8:30 AM EST on December 3, 2013

lisa ward nunchuck master

If I had to rank my favorite things in this world, there's a good chance that lesbians, marijuana and nunchucks would all make the top 100. That means I have a lot in common with both you and Lisa Arlene Ward (pictured above). Lisa was sent to jail after she attacked her girlfriend's "friend" with nunchucks.

From the State's Most Trusted News:

An Oklahoma City woman was being held in the Oklahoma County jail Monday after being accused of attacking another woman with nunchucks, police reported.

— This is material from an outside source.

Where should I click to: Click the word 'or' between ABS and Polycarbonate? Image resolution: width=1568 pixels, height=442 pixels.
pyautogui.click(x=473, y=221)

Lisa Arlene Ward, 47, was arrested Sunday on complaints of assault and battery with a dangerous weapon, possession of marijuana and possession of drug paraphernalia. She was also arrested on a Cleveland County warrant of failure to appear.

So, how did all this happen? Did the other woman use a Bo staff as self-defense? Were Chinese stars involved? Did they hug it out and eat some pizza with a gigantic mutant rat afterwards?

Here are the details:

Police were called about 2:50 a.m. Sunday to the 3400 block of NW 66 in reference to two women fighting. When officers arrived, the homeowner, Sally Venard, said she had been attacked by Ward with nunchucks, according to an officer's incident report.

Venard told officers that Ward's girlfriend was staying with her because they had been fighting. Ward drove to Venard's home and approached Venard's front porch while swinging nunchucks above her head, according to the report.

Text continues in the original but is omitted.